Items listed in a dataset
..........
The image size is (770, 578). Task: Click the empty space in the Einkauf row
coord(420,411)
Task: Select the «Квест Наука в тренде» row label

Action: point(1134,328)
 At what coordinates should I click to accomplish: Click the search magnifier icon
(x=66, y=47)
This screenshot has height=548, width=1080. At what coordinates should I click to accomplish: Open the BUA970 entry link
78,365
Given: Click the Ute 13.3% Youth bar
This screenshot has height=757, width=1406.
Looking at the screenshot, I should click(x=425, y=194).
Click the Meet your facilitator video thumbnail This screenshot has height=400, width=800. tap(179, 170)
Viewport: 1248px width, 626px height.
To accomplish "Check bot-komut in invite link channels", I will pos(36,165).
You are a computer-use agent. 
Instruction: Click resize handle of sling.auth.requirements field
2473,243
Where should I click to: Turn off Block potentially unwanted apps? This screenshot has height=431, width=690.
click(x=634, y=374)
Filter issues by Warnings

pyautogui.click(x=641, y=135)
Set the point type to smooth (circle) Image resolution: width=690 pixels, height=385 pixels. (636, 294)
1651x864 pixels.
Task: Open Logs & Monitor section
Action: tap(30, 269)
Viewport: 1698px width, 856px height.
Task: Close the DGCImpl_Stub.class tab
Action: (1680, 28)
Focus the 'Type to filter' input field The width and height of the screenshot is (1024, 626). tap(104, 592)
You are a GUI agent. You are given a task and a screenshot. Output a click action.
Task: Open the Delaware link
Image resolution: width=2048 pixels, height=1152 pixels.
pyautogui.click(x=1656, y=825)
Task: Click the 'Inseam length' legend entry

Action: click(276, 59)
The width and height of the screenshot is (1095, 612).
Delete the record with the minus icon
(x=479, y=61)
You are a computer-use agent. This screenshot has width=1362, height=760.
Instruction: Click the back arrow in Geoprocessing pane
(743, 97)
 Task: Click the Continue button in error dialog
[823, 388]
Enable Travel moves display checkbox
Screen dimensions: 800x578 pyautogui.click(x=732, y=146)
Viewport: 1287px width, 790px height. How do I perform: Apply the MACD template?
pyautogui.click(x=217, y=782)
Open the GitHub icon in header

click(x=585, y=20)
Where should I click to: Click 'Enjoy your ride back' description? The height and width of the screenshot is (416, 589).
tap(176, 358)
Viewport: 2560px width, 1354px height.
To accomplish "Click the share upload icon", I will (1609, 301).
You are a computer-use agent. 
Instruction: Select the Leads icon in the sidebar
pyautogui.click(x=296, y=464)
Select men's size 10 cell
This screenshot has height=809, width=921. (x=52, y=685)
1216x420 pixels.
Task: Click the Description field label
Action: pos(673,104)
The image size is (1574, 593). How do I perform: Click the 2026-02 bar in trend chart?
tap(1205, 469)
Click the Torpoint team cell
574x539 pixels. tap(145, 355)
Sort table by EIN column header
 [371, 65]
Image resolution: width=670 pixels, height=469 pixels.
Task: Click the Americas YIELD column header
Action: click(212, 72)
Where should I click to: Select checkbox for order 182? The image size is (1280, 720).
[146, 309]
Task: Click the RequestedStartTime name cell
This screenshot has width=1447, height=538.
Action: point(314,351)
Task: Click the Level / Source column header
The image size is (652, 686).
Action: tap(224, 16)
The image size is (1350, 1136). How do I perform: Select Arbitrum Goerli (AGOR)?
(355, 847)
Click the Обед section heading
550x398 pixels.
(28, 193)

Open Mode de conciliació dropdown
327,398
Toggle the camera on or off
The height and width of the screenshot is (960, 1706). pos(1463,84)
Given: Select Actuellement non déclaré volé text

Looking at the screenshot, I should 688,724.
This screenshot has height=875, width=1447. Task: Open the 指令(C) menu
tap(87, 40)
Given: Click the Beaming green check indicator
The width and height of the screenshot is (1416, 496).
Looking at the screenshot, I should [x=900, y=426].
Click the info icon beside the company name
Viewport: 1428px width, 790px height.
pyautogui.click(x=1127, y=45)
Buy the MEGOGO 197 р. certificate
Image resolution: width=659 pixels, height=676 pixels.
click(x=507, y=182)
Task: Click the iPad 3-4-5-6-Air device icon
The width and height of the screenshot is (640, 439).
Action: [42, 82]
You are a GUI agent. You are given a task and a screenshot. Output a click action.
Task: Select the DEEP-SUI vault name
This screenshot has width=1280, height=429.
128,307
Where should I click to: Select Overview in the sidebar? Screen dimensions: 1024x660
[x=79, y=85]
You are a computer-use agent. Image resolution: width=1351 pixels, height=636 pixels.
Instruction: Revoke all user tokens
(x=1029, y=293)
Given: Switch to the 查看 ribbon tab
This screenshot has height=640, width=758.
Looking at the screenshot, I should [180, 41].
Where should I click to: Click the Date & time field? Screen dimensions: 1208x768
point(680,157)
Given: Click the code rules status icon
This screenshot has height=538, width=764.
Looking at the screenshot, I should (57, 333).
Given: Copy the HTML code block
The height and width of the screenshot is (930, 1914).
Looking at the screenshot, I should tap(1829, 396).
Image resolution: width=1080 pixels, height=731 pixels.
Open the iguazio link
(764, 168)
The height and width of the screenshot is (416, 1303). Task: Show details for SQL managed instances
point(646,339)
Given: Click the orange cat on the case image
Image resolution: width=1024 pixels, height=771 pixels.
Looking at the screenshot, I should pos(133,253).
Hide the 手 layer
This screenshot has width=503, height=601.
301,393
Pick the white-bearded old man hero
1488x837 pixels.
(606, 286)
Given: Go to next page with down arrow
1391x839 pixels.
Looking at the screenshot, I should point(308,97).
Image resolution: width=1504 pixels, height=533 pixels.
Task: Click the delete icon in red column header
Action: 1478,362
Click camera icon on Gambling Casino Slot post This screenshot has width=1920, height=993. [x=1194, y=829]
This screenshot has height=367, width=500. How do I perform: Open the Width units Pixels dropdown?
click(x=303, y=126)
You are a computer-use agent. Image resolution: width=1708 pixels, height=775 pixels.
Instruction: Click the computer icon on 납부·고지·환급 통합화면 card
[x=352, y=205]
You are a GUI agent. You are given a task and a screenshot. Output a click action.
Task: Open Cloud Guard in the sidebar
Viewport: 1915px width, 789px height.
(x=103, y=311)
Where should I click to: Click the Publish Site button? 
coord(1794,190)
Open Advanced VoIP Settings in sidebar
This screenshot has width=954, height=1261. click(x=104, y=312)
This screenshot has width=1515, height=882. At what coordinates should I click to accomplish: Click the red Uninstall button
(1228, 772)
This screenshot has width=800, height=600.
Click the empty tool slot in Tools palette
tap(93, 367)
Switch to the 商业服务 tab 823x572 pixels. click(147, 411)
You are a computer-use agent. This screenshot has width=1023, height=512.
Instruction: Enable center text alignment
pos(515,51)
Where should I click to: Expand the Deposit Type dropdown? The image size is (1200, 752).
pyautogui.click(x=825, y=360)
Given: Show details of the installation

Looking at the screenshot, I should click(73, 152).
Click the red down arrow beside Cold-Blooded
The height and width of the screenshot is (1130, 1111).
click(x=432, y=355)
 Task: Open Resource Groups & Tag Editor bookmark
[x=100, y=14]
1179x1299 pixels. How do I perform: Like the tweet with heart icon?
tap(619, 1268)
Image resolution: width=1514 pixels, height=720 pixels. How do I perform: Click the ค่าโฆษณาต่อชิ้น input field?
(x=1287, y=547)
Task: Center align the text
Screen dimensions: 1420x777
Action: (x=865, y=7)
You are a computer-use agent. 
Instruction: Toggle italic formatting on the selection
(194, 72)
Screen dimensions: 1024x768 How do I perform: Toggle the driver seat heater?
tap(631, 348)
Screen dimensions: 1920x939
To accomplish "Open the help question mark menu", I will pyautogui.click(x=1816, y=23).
..........
**WHAT YOU ARE ASKED TO DO**
Looking through the data above, count the lines that include the string "will" and give only the count.

**OUTPUT BELOW**
3